I started working with these tools a year ago, then got distracted with other matters, but now I’m back trying to work with these tools again. One thing I noticed a year ago, and which I still see now, is that Vietnam does not do well when it comes to AI image generation. Let me explain what I mean.
Today, one of the best AI image generation models is called Flux Dev, and when I asked it to produce for me the following:
“A fashionable young Vietnamese man and woman walking side by side down the street in 1960s Saigon. The man is wearing a white suit and sunglasses. The woman is wearing an ao dai with a retro design and sunglasses. The woman has a beehive hair style.”
. . . what Flux produced for me was images of what look more like Chinese couples (well, the guy on the right might be Vietnamese?) walking somewhere in the Chinese world. . .
Then I used another tool (Freepik – but it’s not free) that can create images from sketches. It has an “imagination” slider. As you move the slider to the right, it increasingly “imagines” a realistic image based on a sketch and prompt.
I uploaded an image from an old advertisement of a Vietnamese woman sewing and added the prompt “A Vietnamese woman in the 1930s sewing.”

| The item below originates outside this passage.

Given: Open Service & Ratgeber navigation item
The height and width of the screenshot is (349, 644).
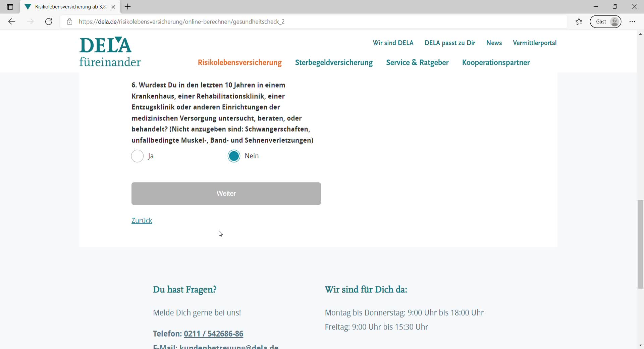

And as I moved the slider to the right. . . it imagined. . . a Chinese woman in the 1930s sewing!!
Then a year ago, I asked Midjourney to create images of a Vietnamese woman in an ao dai reading in a house in 1930s Hanoi, or something like that.
And this is what I got:
Well, this person is not Chinese, but. . .
So, do you see the problem we have here? Whatever data AI image generation models are trained on obviously does not include much or good data on Vietnamese and Vietnam.
To some extent, this can be addressed by using a Low-Rank Adaptation (LoRA). LoRAs are small models that have been trained on a specific dataset. They “fine-tune” larger models by giving them specific information about something.
In the case of Vietnam, some people have created Vietnam-specific LoRAs, such as the ones below:
What do you see? Women! Why? Because the world of AI image generation is being driven by guys who like to look at pictures of beautiful girls.
That’s ok for our purposes here though, because in our original attempt to create an image of a fashionable couple in 1960s Saigon, that of course included a woman wearing an ao dai. So, I connected an ao dai LoRA to the Flux (Schnell) model and this is what I got:
That is not 1960s Saigon, but damn those ao dais are cool!! Madame Trần Lệ Xuân would have been very impressed!!
If someone made a movie about 1960s Saigon and had actors like these in it. . . I would watch that movie. Sure, it wouldn’t be completely accurate, but damn that couple looks cool!!
As for accuracy, I actually find that some of the older models did a better job, even though the quality was not as good.
Here are some images that I created using some older (SD1 and SDXL) models:
Although the quality is not as good, I think that these images do a better job of capturing Saigon in the 1960s, but they do so not because they know what Saigon looked like, but more because they are trained on generic imagery of cars and Asian buildings (maybe from Bangkok?) from the 1960s.
Meanwhile, the newer Flux models suffer from what we can call the “Midjourney effect,” that is, they have become more cinematic and glossy, like they are coming out of a fashion magazine.
Yes, I know that in my prompt I wrote a“fashionable” young Vietnamese man and woman, but even when I take the word “fashionable” out, with the newer models I still get images like these:
My point here is that if we consider that AI images will become increasingly common, then societies and countries should pay attention to the kinds of images AI produces of their society and country.
And if they don’t like what they see, then they should make the effort to train models or LoRAs that can do a better job.
As an historian, I generally feel unsatisfied with what I see. In my dream world, this is something that a branch in the professional field of History would focus on: visually creating the past by developing models and LoRAs for various historical periods and settings.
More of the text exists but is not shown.